━━ Records to process ━━

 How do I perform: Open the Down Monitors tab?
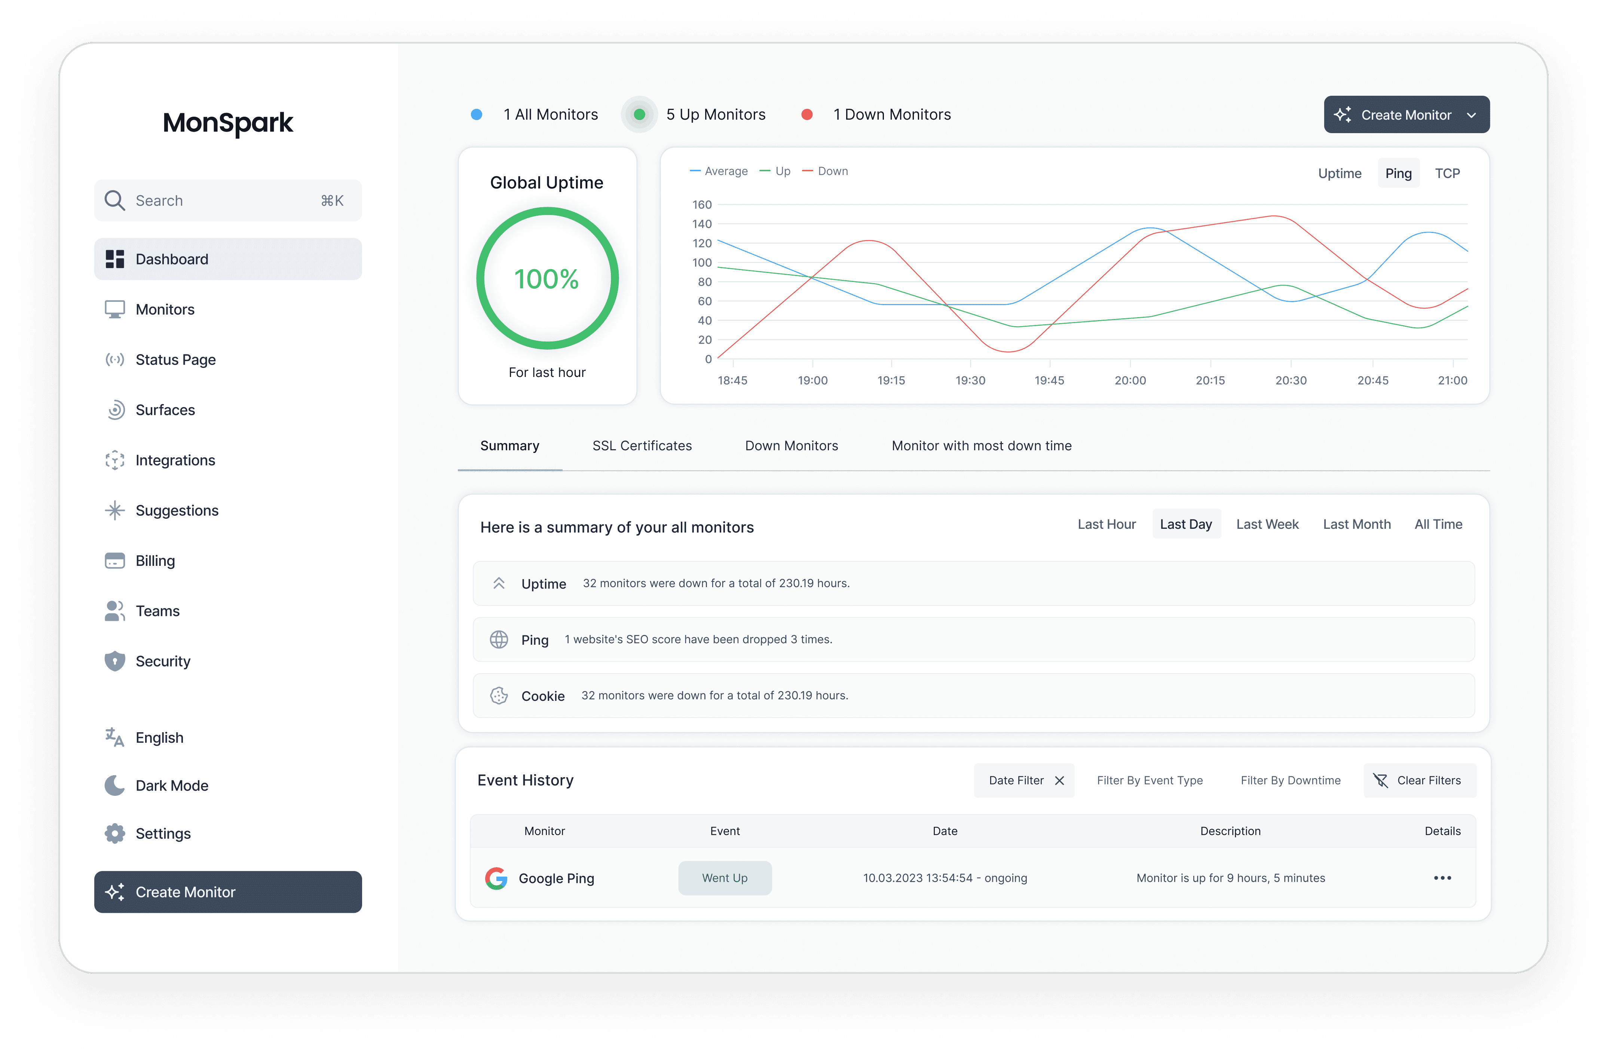coord(791,446)
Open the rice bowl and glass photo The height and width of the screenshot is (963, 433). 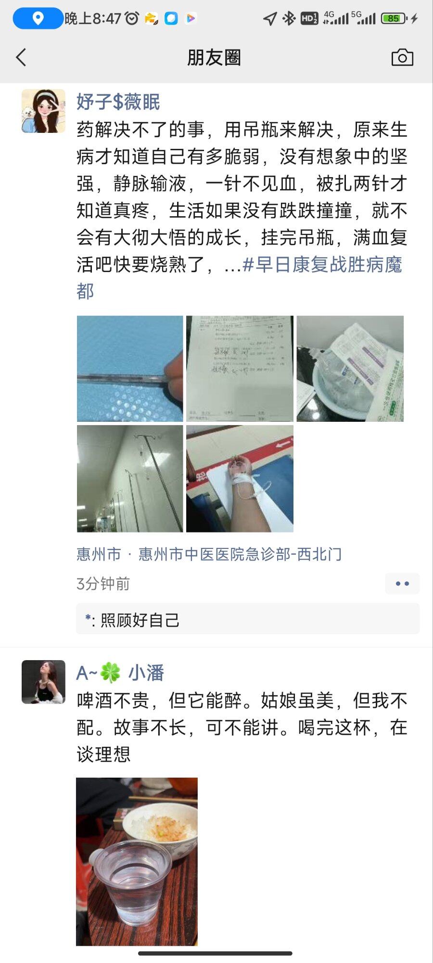click(x=137, y=861)
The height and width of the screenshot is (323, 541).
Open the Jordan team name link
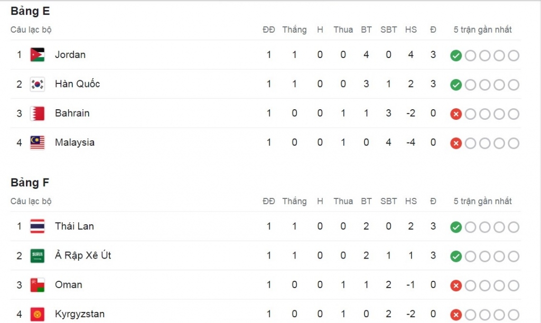click(x=70, y=55)
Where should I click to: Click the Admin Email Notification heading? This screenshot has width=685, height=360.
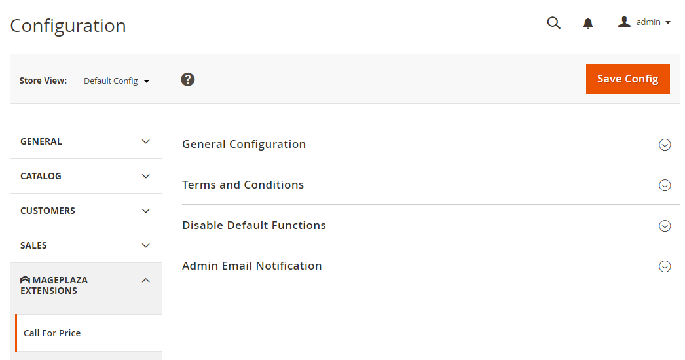click(252, 266)
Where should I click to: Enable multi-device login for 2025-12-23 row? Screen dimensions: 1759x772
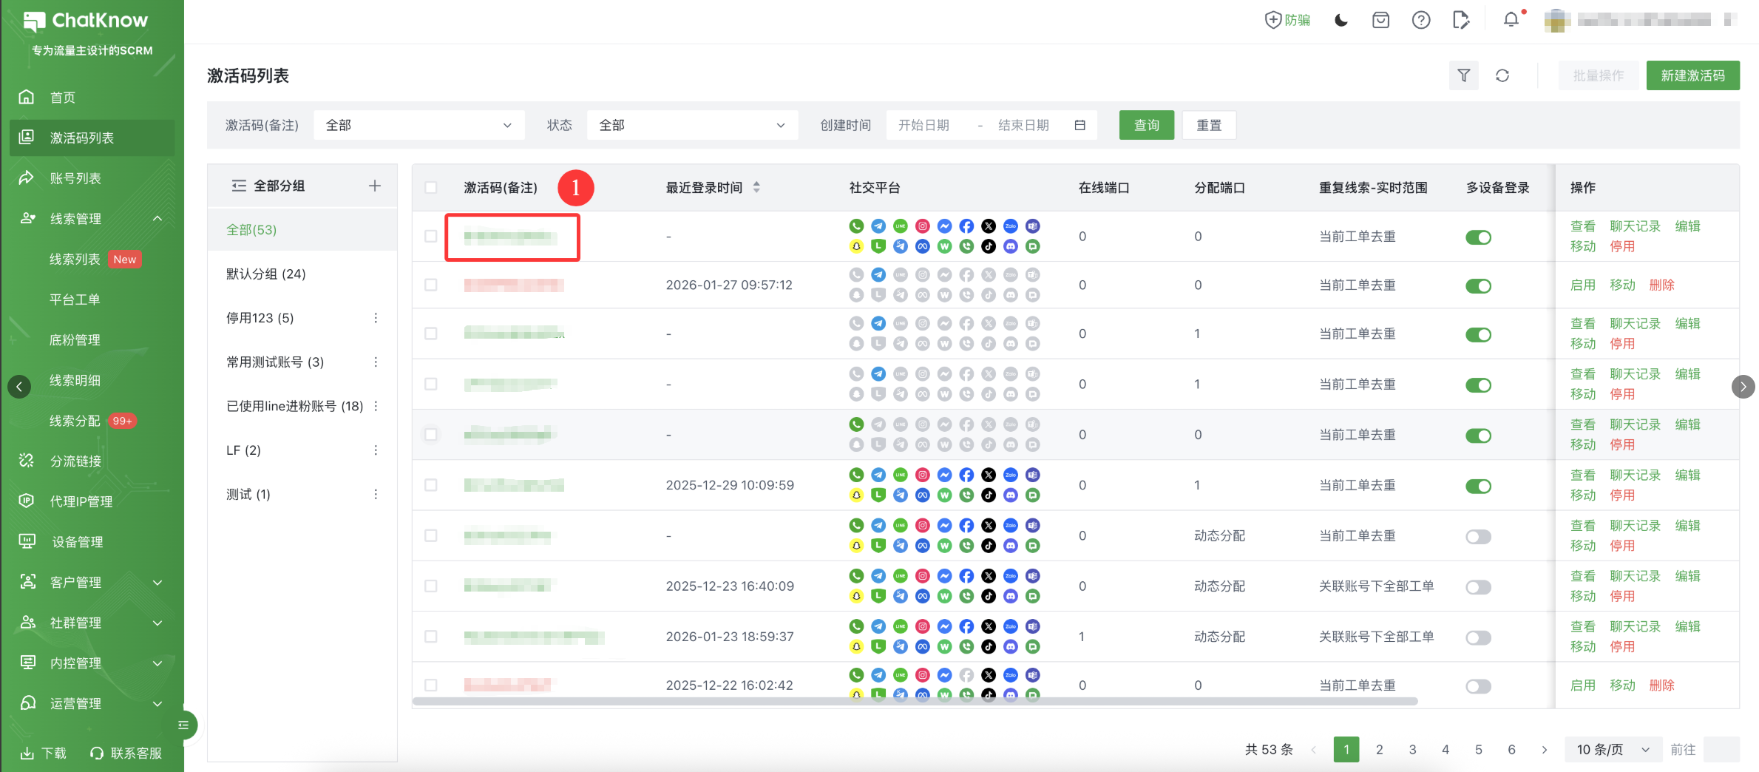pos(1478,587)
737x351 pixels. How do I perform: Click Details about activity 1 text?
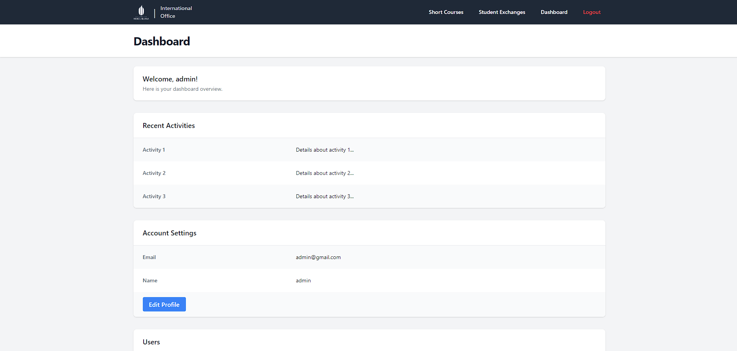click(x=324, y=150)
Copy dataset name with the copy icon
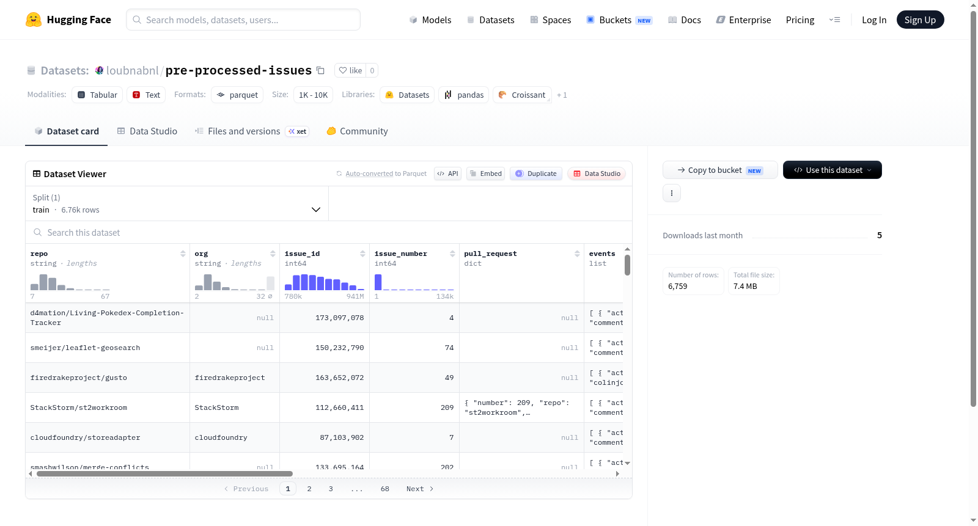This screenshot has width=978, height=526. 320,70
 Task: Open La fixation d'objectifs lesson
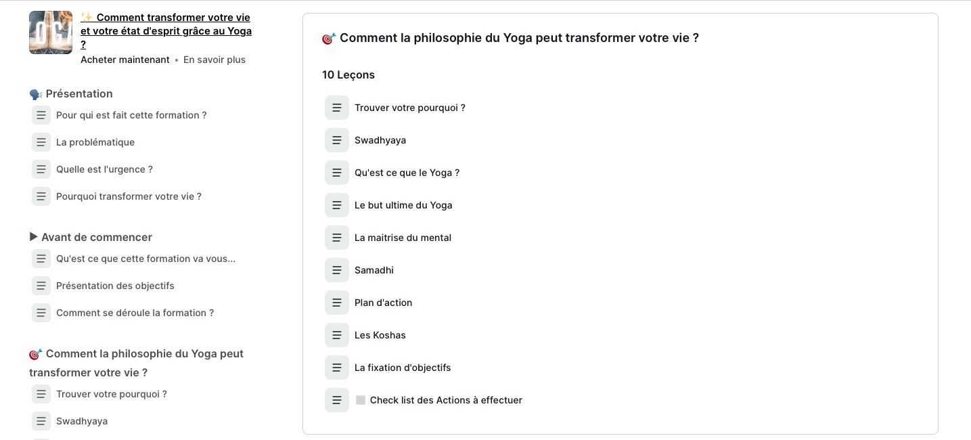click(x=403, y=368)
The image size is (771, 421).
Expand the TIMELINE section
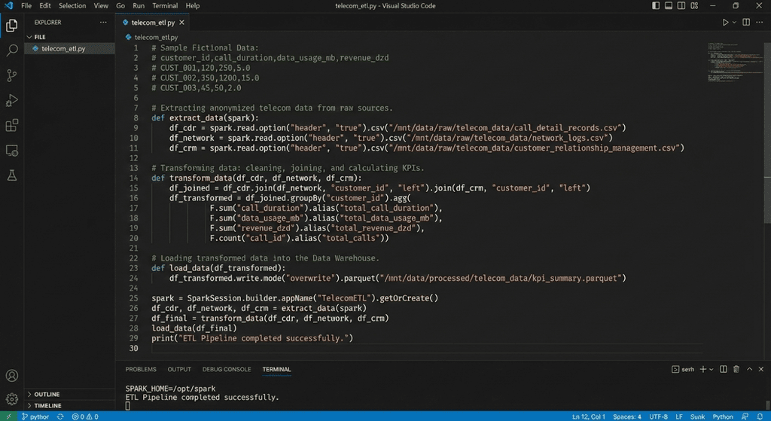coord(47,405)
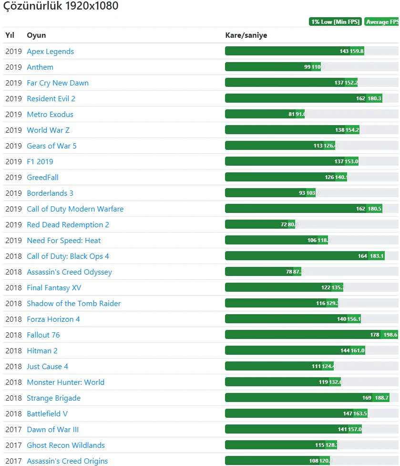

━━━

◆ **What to do**
In the stretch from the line containing "The height and width of the screenshot is (323, 541)." through the end of the records, swap "Expand" for "Collapse" and write out those lines with nothing else changed, leaving out the pictures.

◆ **Expected answer**
The height and width of the screenshot is (323, 541).
Open the Jordan team name link
click(x=70, y=55)
Where should I click to: Click the Admin Email Notification heading? This screenshot has width=685, height=360.
click(252, 266)
Where should I click to: Enable multi-device login for 2025-12-23 row? Screen dimensions: 1759x772
pos(1478,587)
737x351 pixels. How do I perform: Click Details about activity 1 text?
click(x=324, y=150)
Copy dataset name with the copy icon
This screenshot has width=978, height=526. 320,70
 Task: Open La fixation d'objectifs lesson
click(x=403, y=368)
The image size is (771, 421).
Collapse the TIMELINE section
coord(47,405)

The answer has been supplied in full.